**Was verlangt wird**. Schreibe das gesamte folgende Material Zeile für Zeile wortgetreu ab. Lass die Bilder in deiner Antwort weg.

☆ ☆ ☆ ☆ ☆

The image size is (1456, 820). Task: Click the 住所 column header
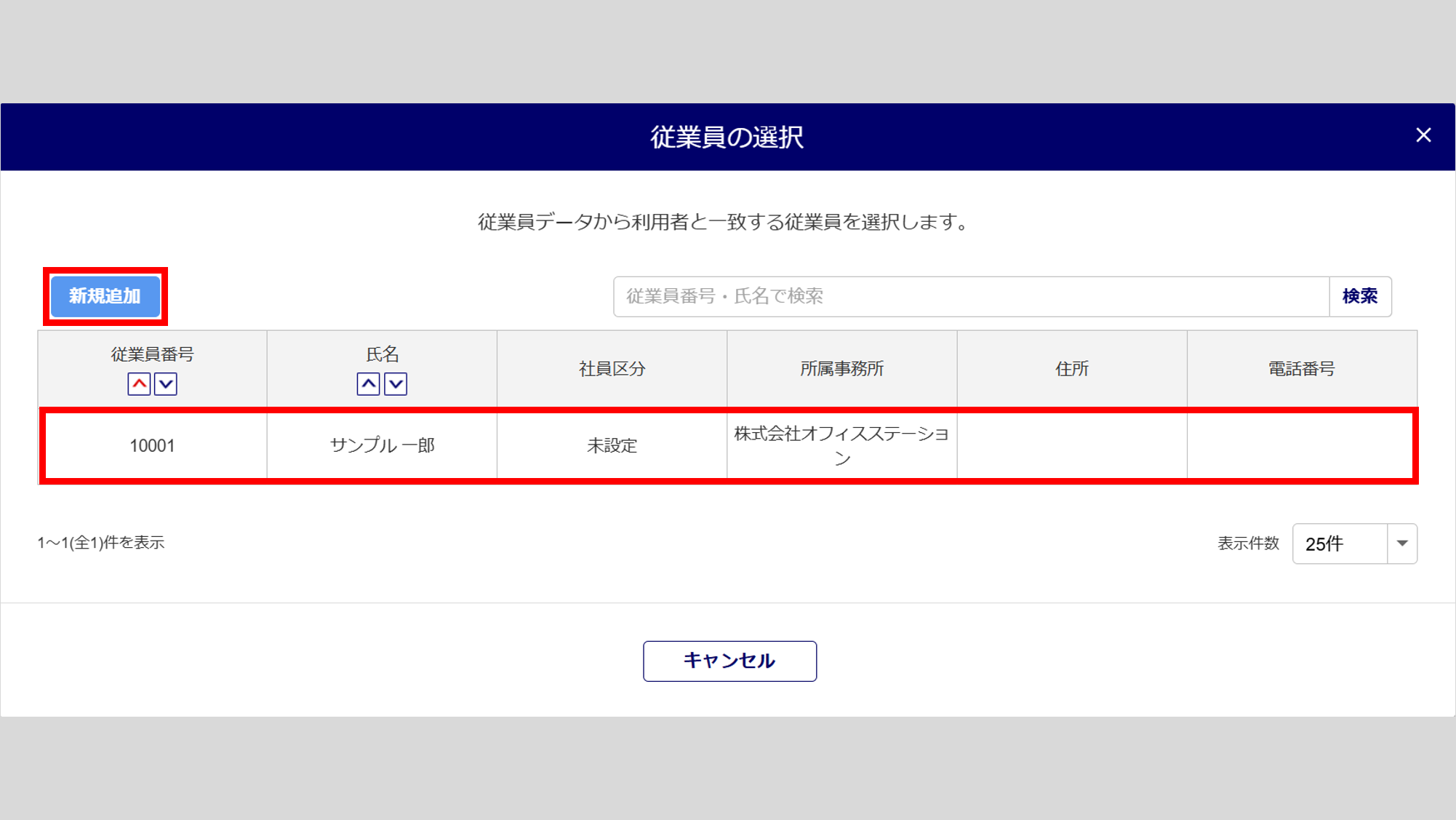coord(1071,369)
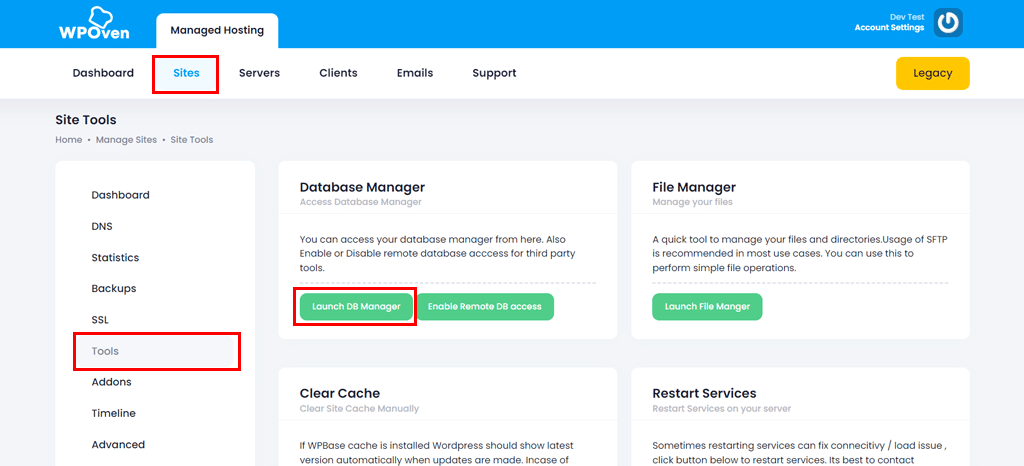
Task: Open DNS in the sidebar
Action: tap(102, 227)
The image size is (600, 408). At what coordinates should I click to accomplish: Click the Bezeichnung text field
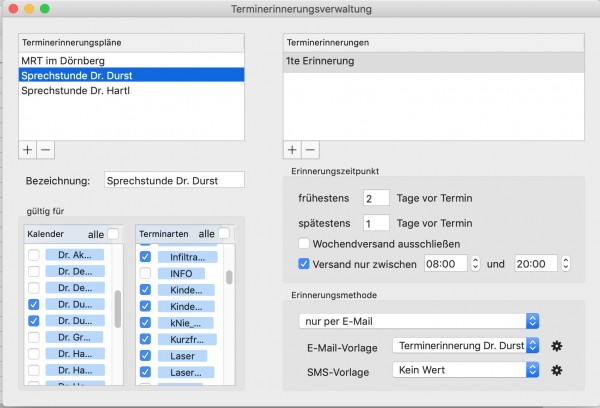click(x=174, y=180)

☆ ☆ ☆ ☆ ☆

**Antwort zur Übung**.
The image size is (1456, 820). Task: Click the 住所 column header
coord(1071,369)
Task: Open DNS in the sidebar
Action: tap(102, 227)
The image size is (600, 408). At what coordinates should I click to accomplish: Click the Bezeichnung text field
click(x=174, y=180)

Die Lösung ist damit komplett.